## BEGIN
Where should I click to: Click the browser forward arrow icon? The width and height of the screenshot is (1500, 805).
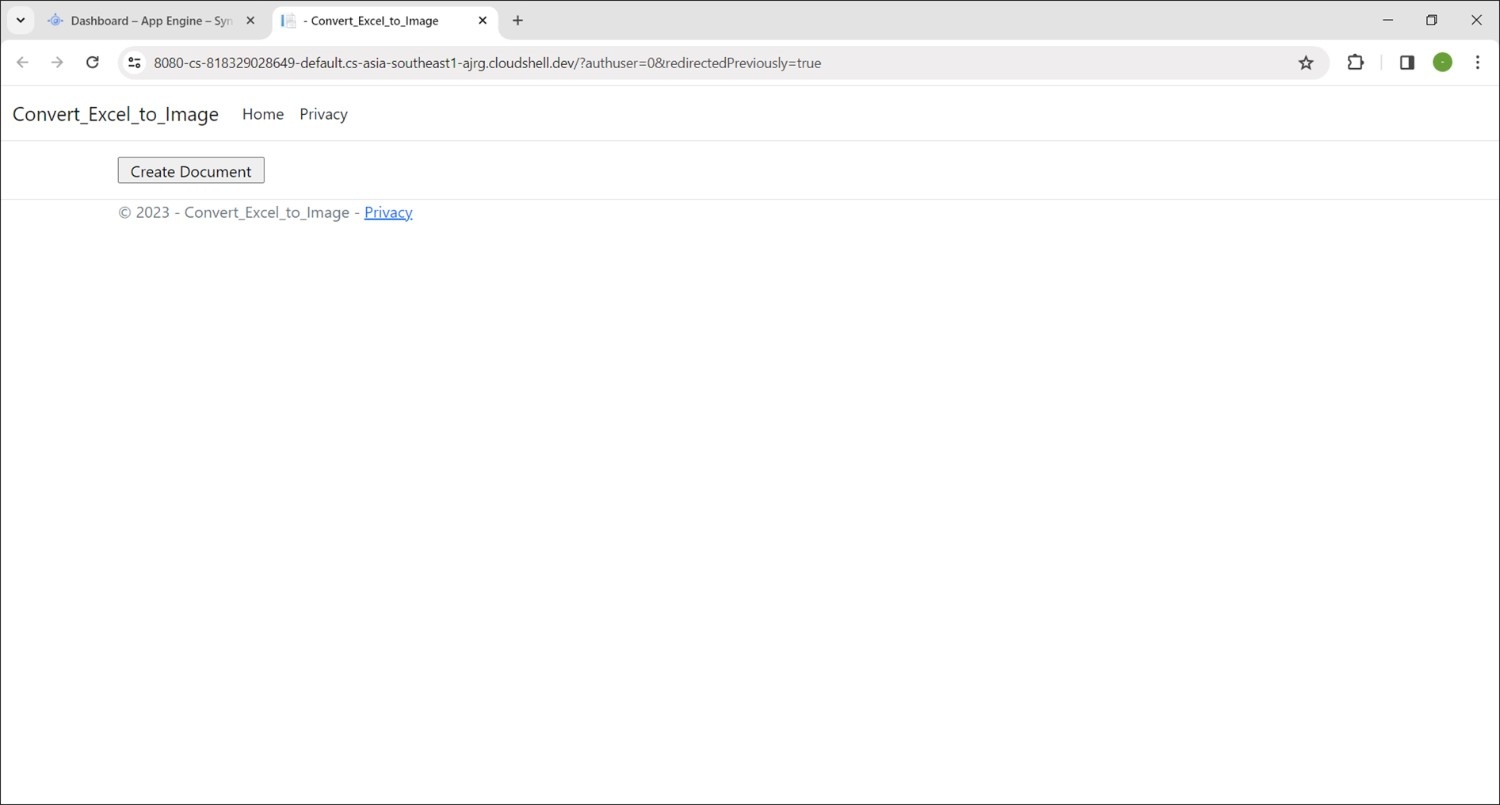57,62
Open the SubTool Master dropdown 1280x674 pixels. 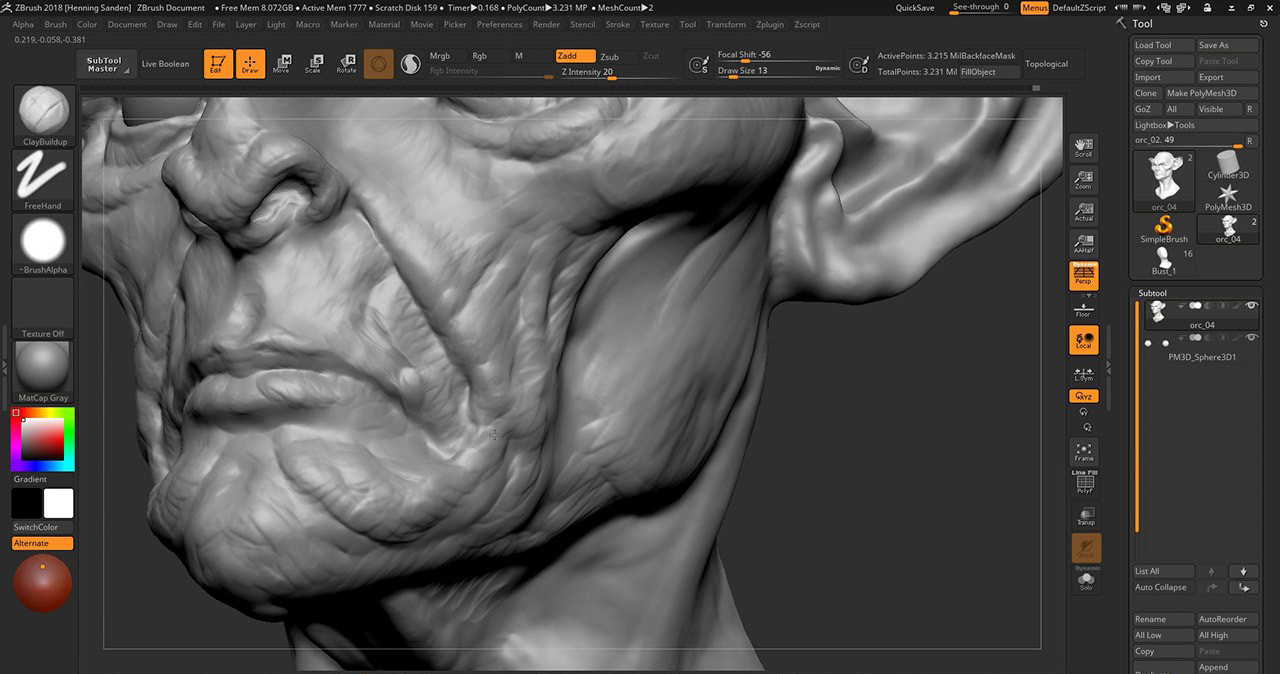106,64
## END
## BEGIN
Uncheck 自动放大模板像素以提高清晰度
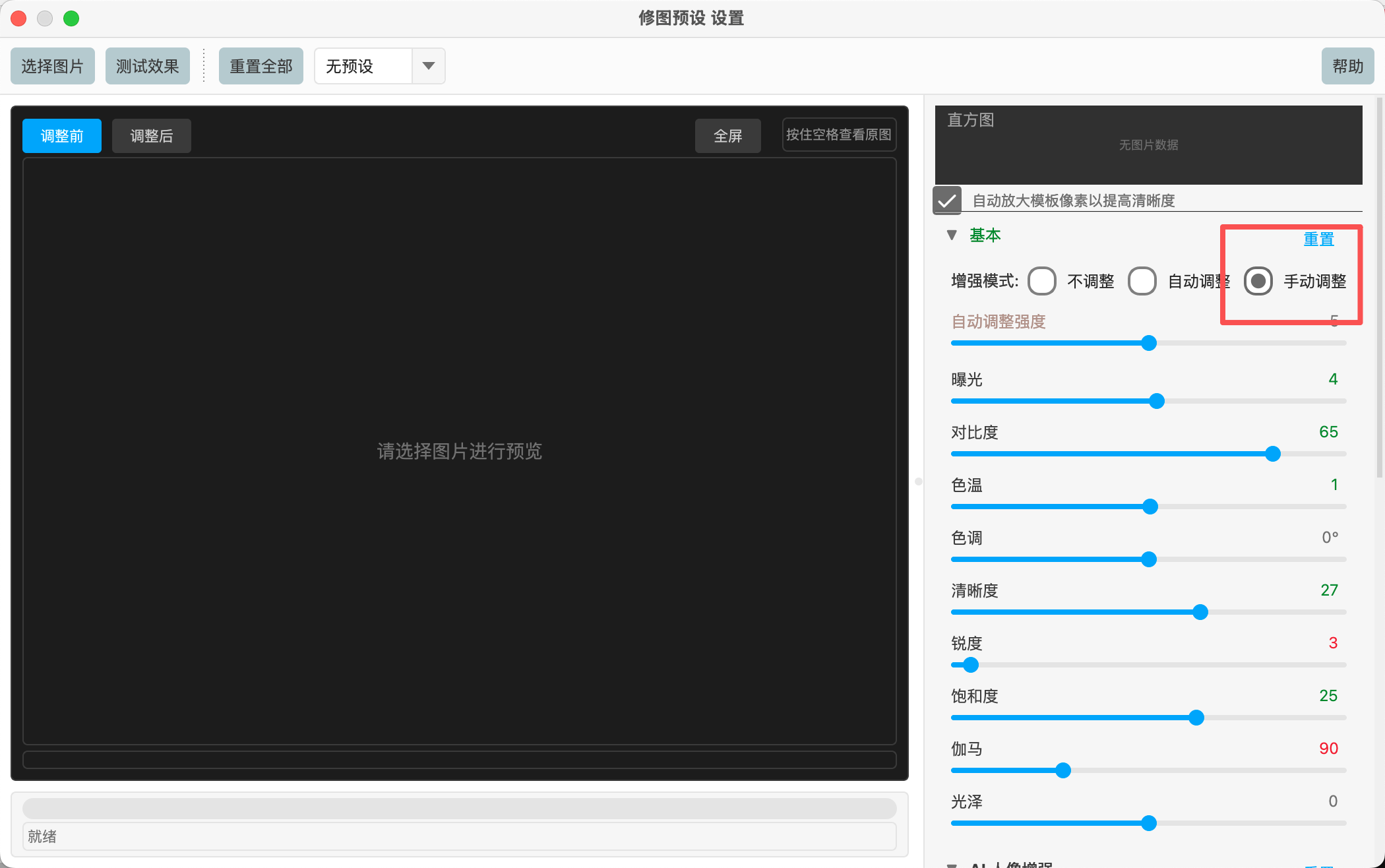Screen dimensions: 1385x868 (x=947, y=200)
## END
=== DIRECTIONS FOR THIS TASK ===
Pick out every line of the records above that contains the string "should", and copy each one.

=== FINISHED EXERCISE ===
Where should I click to: Click the browser forward arrow icon? The width and height of the screenshot is (1500, 805).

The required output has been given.